_Work to complete:_
Every line below needs to be returned exactly as written.

(Stored data)

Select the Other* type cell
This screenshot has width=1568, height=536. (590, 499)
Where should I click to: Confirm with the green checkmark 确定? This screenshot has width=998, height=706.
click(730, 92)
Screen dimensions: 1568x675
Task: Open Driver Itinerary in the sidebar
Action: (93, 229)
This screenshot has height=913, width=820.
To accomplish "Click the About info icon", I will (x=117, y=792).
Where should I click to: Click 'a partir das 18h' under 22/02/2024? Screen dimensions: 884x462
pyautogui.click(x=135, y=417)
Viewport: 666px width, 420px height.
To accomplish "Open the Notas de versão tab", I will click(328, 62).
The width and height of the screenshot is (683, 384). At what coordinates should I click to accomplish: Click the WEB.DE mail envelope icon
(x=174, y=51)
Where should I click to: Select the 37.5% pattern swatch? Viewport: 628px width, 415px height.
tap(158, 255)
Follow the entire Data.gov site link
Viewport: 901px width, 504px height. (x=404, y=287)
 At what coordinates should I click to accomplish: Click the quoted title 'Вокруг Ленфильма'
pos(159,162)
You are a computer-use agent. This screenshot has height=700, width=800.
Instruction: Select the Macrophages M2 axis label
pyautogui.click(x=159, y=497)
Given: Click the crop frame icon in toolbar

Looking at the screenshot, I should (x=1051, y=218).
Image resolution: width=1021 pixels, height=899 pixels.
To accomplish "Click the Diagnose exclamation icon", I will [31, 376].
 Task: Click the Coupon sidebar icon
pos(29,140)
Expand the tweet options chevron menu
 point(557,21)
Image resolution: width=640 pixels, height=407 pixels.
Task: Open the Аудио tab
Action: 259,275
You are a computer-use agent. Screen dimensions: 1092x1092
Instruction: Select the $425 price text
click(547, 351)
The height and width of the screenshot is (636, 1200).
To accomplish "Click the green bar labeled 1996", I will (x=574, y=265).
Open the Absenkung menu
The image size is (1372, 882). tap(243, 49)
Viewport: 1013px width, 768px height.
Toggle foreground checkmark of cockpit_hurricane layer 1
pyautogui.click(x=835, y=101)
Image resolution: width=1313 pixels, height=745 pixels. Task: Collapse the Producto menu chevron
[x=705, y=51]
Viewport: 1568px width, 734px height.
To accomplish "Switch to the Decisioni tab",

_Task solution:_
Select the Other* type cell
This screenshot has width=1568, height=536. (590, 499)
Where should I click to: Confirm with the green checkmark 确定? This screenshot has width=998, height=706.
click(730, 92)
Screen dimensions: 1568x675
Task: Open Driver Itinerary in the sidebar
Action: (93, 229)
This screenshot has height=913, width=820.
To accomplish "Click the About info icon", I will (x=117, y=792).
Where should I click to: Click 'a partir das 18h' under 22/02/2024? Screen dimensions: 884x462
pyautogui.click(x=135, y=417)
Viewport: 666px width, 420px height.
To accomplish "Open the Notas de versão tab", I will click(328, 62).
The width and height of the screenshot is (683, 384). At what coordinates should I click to accomplish: Click the WEB.DE mail envelope icon
(x=174, y=51)
Where should I click to: Select the 37.5% pattern swatch? Viewport: 628px width, 415px height.
tap(158, 255)
Follow the entire Data.gov site link
Viewport: 901px width, 504px height. (x=404, y=287)
 At what coordinates should I click to accomplish: Click the quoted title 'Вокруг Ленфильма'
pos(159,162)
You are a computer-use agent. This screenshot has height=700, width=800.
Instruction: Select the Macrophages M2 axis label
pyautogui.click(x=159, y=497)
Given: Click the crop frame icon in toolbar

Looking at the screenshot, I should (x=1051, y=218).
Image resolution: width=1021 pixels, height=899 pixels.
To accomplish "Click the Diagnose exclamation icon", I will [31, 376].
 Task: Click the Coupon sidebar icon
pos(29,140)
Expand the tweet options chevron menu
 point(557,21)
Image resolution: width=640 pixels, height=407 pixels.
Task: Open the Аудио tab
Action: 259,275
You are a computer-use agent. Screen dimensions: 1092x1092
Instruction: Select the $425 price text
click(547, 351)
The height and width of the screenshot is (636, 1200).
To accomplish "Click the green bar labeled 1996", I will (x=574, y=265).
Open the Absenkung menu
The image size is (1372, 882). tap(243, 49)
Viewport: 1013px width, 768px height.
Toggle foreground checkmark of cockpit_hurricane layer 1
pyautogui.click(x=835, y=101)
Image resolution: width=1313 pixels, height=745 pixels. Task: Collapse the Producto menu chevron
[x=705, y=51]
Viewport: 1568px width, 734px height.
To accomplish "Switch to the Decisioni tab",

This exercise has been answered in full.